» **What you should do**: Reproduce the lines of the listing exactly, beginning at the top, until the line with "This screenshot has height=482, width=890." has been reproduced too.

» **Record extracts**:
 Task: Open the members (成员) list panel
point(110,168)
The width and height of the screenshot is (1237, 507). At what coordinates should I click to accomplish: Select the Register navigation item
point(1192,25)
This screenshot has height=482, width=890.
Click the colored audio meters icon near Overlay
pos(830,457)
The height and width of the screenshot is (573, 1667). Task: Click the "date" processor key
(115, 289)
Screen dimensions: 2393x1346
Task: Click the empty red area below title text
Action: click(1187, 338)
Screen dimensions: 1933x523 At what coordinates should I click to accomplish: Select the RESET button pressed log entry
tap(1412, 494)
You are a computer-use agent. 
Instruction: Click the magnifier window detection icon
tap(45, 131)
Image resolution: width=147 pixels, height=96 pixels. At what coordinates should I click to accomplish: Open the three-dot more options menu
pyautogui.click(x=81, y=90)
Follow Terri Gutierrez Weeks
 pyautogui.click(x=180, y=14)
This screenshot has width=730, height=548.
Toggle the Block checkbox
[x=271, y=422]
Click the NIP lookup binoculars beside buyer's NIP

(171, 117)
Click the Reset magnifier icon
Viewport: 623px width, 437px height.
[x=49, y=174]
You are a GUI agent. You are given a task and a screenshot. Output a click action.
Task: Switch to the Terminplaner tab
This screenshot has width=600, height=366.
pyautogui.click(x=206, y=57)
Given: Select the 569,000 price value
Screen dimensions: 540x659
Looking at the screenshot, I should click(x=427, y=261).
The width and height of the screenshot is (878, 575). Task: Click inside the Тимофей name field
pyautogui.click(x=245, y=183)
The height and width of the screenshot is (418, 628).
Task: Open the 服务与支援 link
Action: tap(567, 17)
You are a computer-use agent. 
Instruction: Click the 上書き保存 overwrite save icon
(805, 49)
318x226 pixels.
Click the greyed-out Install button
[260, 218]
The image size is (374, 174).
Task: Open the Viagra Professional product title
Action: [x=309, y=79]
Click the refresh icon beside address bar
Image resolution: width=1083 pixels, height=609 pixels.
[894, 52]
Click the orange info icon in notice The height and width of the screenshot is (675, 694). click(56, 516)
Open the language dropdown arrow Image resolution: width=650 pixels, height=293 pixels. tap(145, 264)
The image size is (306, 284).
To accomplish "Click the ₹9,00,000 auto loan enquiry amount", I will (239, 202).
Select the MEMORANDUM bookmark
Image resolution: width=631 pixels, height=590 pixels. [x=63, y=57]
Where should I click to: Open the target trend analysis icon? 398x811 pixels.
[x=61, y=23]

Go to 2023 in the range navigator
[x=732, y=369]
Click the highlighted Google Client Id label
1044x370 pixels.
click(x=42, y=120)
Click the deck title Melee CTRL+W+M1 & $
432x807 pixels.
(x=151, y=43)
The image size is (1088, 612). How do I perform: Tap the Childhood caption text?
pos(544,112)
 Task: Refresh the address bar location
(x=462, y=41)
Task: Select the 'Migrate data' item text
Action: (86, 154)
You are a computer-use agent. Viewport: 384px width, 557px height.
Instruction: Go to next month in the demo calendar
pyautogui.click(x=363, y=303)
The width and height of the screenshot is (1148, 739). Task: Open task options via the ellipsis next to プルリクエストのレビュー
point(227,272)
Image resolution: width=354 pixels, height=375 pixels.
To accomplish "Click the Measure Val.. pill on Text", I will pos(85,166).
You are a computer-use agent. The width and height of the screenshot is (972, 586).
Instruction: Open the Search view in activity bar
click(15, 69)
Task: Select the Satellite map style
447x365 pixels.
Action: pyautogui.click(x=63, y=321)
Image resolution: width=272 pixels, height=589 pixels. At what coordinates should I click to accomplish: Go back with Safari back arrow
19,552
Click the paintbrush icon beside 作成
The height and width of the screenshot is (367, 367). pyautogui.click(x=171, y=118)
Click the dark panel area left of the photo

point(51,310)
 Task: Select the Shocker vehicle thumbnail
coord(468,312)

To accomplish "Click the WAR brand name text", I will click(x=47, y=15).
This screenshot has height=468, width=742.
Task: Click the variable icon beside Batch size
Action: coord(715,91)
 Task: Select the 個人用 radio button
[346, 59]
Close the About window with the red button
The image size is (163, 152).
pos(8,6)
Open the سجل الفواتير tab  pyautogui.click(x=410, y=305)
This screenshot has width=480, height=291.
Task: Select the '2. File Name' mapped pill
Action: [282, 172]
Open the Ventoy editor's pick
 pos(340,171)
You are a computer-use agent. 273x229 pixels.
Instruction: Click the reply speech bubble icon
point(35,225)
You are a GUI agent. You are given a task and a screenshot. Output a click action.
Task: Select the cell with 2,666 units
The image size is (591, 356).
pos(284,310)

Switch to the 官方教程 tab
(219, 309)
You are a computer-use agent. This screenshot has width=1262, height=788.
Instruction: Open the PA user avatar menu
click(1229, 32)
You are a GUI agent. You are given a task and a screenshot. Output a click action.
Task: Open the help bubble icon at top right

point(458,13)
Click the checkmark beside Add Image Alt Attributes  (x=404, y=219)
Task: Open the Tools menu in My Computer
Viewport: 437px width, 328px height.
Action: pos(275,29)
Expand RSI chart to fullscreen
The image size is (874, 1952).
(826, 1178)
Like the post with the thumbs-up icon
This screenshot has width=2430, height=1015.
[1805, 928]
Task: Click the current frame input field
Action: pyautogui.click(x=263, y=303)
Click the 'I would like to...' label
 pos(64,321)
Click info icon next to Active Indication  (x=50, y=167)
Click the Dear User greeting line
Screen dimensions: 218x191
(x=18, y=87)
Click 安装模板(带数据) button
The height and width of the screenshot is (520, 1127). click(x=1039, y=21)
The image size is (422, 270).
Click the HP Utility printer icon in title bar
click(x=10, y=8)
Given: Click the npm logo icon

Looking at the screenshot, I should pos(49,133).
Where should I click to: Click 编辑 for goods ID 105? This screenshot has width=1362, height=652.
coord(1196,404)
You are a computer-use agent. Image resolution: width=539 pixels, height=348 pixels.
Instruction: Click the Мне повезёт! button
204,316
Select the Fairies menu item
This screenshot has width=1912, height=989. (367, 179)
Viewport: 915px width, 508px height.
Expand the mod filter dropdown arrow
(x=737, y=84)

» **Task response**:
 Task: Open the members (成员) list panel
point(110,168)
The width and height of the screenshot is (1237, 507). At what coordinates should I click to accomplish: Select the Register navigation item
point(1192,25)
This screenshot has height=482, width=890.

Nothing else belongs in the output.